Written task >>
Rewrite the items below, changing every "Select options" to "Choose options" and leaving everything else the same.
****************************************
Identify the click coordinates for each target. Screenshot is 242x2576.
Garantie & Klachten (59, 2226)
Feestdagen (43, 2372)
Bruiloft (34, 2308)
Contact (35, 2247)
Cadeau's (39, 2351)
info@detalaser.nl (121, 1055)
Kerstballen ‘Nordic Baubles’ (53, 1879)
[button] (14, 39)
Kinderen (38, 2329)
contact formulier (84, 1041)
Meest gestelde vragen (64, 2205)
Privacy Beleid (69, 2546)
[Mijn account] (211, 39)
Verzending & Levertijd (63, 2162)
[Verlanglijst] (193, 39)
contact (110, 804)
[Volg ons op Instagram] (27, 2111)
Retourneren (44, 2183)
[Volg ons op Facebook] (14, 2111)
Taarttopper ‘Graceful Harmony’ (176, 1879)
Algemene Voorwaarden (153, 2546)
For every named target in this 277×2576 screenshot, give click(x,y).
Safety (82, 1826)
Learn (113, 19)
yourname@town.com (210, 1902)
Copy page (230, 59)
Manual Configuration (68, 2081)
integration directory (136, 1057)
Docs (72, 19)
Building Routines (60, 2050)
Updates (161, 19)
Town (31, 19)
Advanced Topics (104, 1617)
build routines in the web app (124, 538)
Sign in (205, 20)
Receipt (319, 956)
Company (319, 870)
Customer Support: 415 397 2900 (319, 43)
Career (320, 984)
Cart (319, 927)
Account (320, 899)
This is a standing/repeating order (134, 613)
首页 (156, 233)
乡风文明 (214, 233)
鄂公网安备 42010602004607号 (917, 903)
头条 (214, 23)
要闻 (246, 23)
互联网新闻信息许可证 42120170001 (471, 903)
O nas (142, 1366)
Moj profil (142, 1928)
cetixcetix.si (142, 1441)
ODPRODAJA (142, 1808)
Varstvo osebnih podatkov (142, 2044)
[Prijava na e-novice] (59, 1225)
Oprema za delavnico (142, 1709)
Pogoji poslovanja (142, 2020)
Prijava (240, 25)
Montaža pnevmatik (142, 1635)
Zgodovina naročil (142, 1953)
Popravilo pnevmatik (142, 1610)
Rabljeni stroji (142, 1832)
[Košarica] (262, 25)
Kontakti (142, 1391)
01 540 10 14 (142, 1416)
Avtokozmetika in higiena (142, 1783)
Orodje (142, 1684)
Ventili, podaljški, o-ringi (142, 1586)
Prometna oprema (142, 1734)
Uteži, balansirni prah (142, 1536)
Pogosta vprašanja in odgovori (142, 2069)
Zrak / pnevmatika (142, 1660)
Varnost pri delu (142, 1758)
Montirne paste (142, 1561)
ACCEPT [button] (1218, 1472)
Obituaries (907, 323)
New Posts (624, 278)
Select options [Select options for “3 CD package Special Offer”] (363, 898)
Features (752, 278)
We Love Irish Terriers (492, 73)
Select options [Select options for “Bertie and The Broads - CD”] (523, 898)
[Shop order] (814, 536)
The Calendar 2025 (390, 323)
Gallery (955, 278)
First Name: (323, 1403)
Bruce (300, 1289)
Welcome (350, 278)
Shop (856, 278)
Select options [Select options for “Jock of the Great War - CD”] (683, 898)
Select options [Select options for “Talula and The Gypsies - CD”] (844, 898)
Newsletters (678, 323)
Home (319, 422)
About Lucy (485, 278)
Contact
****************************************
Exercise answer >>
Identify the click coordinates for each target. Screenshot is 242x2576.
Garantie & Klachten (59, 2226)
Feestdagen (43, 2372)
Bruiloft (34, 2308)
Contact (35, 2247)
Cadeau's (39, 2351)
info@detalaser.nl (121, 1055)
Kerstballen ‘Nordic Baubles’ (53, 1879)
[button] (14, 39)
Kinderen (38, 2329)
contact formulier (84, 1041)
Meest gestelde vragen (64, 2205)
Privacy Beleid (69, 2546)
[Mijn account] (211, 39)
Verzending & Levertijd (63, 2162)
[Verlanglijst] (193, 39)
contact (110, 804)
[Volg ons op Instagram] (27, 2111)
Retourneren (44, 2183)
[Volg ons op Facebook] (14, 2111)
Taarttopper ‘Graceful Harmony’ (176, 1879)
Algemene Voorwaarden (153, 2546)
For every named target in this 277×2576 screenshot, give click(x,y).
Safety (82, 1826)
Learn (113, 19)
yourname@town.com (210, 1902)
Copy page (230, 59)
Manual Configuration (68, 2081)
integration directory (136, 1057)
Docs (72, 19)
Building Routines (60, 2050)
Updates (161, 19)
Town (31, 19)
Advanced Topics (104, 1617)
build routines in the web app (124, 538)
Sign in (205, 20)
Receipt (319, 956)
Company (319, 870)
Customer Support: 415 397 2900 (319, 43)
Career (320, 984)
Cart (319, 927)
Account (320, 899)
This is a standing/repeating order (134, 613)
首页 (156, 233)
乡风文明 (214, 233)
鄂公网安备 42010602004607号 (917, 903)
头条 (214, 23)
要闻 (246, 23)
互联网新闻信息许可证 42120170001 (471, 903)
O nas (142, 1366)
Moj profil (142, 1928)
cetixcetix.si (142, 1441)
ODPRODAJA (142, 1808)
Varstvo osebnih podatkov (142, 2044)
[Prijava na e-novice] (59, 1225)
Oprema za delavnico (142, 1709)
Pogoji poslovanja (142, 2020)
Prijava (240, 25)
Montaža pnevmatik (142, 1635)
Zgodovina naročil (142, 1953)
Popravilo pnevmatik (142, 1610)
Rabljeni stroji (142, 1832)
[Košarica] (262, 25)
Kontakti (142, 1391)
01 540 10 14 (142, 1416)
Avtokozmetika in higiena (142, 1783)
Orodje (142, 1684)
Ventili, podaljški, o-ringi (142, 1586)
Prometna oprema (142, 1734)
Uteži, balansirni prah (142, 1536)
Pogosta vprašanja in odgovori (142, 2069)
Zrak / pnevmatika (142, 1660)
Varnost pri delu (142, 1758)
Montirne paste (142, 1561)
ACCEPT [button] (1218, 1472)
Obituaries (907, 323)
New Posts (624, 278)
Choose options [Choose options for “3 CD package Special Offer”] (363, 898)
Features (752, 278)
We Love Irish Terriers (492, 73)
Choose options [Choose options for “Bertie and The Broads - CD”] (523, 898)
[Shop order] (814, 536)
The Calendar 2025 (390, 323)
Gallery (955, 278)
First Name: (323, 1403)
Bruce (300, 1289)
Welcome (350, 278)
Shop (856, 278)
Choose options [Choose options for “Jock of the Great War - CD”] (683, 898)
Choose options [Choose options for “Talula and The Gypsies - CD”] (844, 898)
Newsletters (678, 323)
Home (319, 422)
About Lucy (485, 278)
Contact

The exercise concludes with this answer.